- Theatrical release poster
- Directed by: Sam Newfield
- Screenplay by: Al Martin
- Story by: Al Martin
- Produced by: Sigmund Neufeld
- Starring: Hugh Beaumont Frances Rafferty
- Cinematography: Jack Greenhalgh
- Edited by: Holbrook N. Todd
- Music by: Leo Erdody
- Production company: Sigmund Neufeld Productions
- Distributed by: Film Classics
- Release date: April 15, 1948 (United States);
- Running time: 73 minutes
- Country: United States
- Language: English

= Money Madness (1948 film) =

1948 film by Sam Newfield

Money Madness is a 1948 film noir mystery film directed by Sam Newfield starring Hugh Beaumont and Frances Rafferty.

==Plot==
Steve Clark (Hugh Beaumont) is on a Los Angeles-bound bus and gets off in a small town en route. In his suitcase he has been carrying loot from a bank robbery; he stashes it in a safety deposit box. He becomes a taxi driver, which leads him to a chance encounter with Julie Saunders (Frances Rafferty), a local woman in her 20s. Julie lives with an elderly, bitter aunt who makes her life miserable. Clark, with his charm and original outlook on life, instantly becomes a ray of sunlight for her, and they quickly marry.

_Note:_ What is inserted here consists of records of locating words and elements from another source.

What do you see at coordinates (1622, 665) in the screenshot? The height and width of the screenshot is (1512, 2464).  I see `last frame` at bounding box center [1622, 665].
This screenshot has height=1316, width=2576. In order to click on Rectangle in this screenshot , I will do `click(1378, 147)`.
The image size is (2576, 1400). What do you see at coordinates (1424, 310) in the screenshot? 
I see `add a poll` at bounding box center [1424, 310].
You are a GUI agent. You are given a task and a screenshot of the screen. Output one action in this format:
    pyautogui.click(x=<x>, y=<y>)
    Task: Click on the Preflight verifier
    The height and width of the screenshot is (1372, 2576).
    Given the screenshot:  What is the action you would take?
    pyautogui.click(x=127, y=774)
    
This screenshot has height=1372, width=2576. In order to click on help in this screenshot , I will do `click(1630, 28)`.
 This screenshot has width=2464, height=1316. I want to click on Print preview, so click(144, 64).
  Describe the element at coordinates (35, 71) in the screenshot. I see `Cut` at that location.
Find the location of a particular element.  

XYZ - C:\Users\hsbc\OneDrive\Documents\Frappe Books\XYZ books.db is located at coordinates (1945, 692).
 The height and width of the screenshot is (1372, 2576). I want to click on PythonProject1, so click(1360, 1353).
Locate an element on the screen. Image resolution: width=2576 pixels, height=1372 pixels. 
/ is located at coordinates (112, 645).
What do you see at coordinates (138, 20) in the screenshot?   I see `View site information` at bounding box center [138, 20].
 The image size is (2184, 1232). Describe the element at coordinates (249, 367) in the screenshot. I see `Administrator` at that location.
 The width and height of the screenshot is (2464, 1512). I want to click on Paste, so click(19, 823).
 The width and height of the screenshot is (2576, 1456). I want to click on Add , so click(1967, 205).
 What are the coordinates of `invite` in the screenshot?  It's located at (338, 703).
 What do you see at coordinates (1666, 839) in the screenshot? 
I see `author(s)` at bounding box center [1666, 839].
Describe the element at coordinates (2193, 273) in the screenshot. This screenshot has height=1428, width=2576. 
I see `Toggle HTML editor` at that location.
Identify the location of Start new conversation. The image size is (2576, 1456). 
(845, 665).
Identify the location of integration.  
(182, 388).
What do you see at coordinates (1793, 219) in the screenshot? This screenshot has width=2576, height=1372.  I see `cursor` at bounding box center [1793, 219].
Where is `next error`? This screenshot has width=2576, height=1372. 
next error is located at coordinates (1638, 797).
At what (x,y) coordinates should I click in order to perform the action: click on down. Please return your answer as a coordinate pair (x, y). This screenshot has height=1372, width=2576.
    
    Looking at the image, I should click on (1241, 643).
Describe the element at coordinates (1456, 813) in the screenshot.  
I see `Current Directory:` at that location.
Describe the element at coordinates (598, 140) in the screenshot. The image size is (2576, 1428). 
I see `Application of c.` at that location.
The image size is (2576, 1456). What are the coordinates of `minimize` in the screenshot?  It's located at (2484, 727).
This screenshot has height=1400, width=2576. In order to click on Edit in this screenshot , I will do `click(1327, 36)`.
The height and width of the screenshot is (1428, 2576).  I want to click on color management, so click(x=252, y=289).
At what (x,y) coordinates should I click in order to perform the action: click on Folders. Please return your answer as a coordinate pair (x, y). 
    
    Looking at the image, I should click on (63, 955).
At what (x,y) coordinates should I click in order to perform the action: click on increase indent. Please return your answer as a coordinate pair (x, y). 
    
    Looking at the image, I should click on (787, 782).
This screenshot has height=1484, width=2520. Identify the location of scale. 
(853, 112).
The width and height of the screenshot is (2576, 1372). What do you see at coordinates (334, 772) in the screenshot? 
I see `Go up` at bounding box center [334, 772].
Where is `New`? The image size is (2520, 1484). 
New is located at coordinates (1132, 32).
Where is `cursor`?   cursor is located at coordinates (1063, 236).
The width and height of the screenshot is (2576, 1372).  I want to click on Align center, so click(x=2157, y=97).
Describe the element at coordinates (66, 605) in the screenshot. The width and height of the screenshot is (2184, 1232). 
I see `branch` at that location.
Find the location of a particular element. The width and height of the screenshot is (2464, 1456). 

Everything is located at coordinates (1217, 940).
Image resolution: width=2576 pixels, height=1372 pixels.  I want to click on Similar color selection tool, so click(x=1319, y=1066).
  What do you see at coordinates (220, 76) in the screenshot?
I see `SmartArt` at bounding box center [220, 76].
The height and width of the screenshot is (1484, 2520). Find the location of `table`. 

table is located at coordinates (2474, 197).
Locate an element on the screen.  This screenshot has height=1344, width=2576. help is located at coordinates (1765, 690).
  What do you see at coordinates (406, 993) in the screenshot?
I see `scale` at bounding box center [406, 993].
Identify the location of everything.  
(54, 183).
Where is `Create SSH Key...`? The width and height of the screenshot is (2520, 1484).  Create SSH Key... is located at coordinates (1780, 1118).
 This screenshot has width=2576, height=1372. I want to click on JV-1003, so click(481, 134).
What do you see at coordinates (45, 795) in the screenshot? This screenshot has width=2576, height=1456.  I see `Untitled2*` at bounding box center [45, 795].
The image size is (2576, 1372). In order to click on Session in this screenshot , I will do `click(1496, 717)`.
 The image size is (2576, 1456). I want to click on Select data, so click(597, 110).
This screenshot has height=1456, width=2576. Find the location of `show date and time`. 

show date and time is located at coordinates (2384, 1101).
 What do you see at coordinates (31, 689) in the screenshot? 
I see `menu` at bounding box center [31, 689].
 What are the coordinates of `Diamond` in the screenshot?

However, Clark soon admits to her that the marriage is part of a plan he has crafted, to help him launder his ill-gotten cash—but it also involves murder and will make Julie an accessory to it, against her will.

==Cast==
- Hugh Beaumont as Steve Clark
- Frances Rafferty as Julie
- Harlan Warde as Donald
- Cecil Weston as Cora
- Ida Moore as Mrs. Ferguson
- Danny Morton as Rogers
- Joel Friedkin as Mr. Wagner
- Lane Chandler as Policeman

==Reception==

===Critical response===
Film critic Dennis Schwartz, while giving the film a mixed review, liked the feature, writing, "A low-grade film noir that has its chilling moments. It opens with Julie Saunders (Frances Rafferty) sentenced to a prison term of ten years for being an accomplice to murder. A flashback is used to show how a sweet girl like Julie could have gotten into such deep trouble ... Beaumont went on to be Ward Cleaver in television's Leave It to Beaver, but here he's great to watch as a sleazeball and sicko killer. It's film where it takes a suspension of belief to get through all the problems built into the implausible plot, but nevertheless the film has a certain insanity kicking in that somehow works to give it an edge."

=== Production ===
Ben Winkler served as the sound engineer for the film.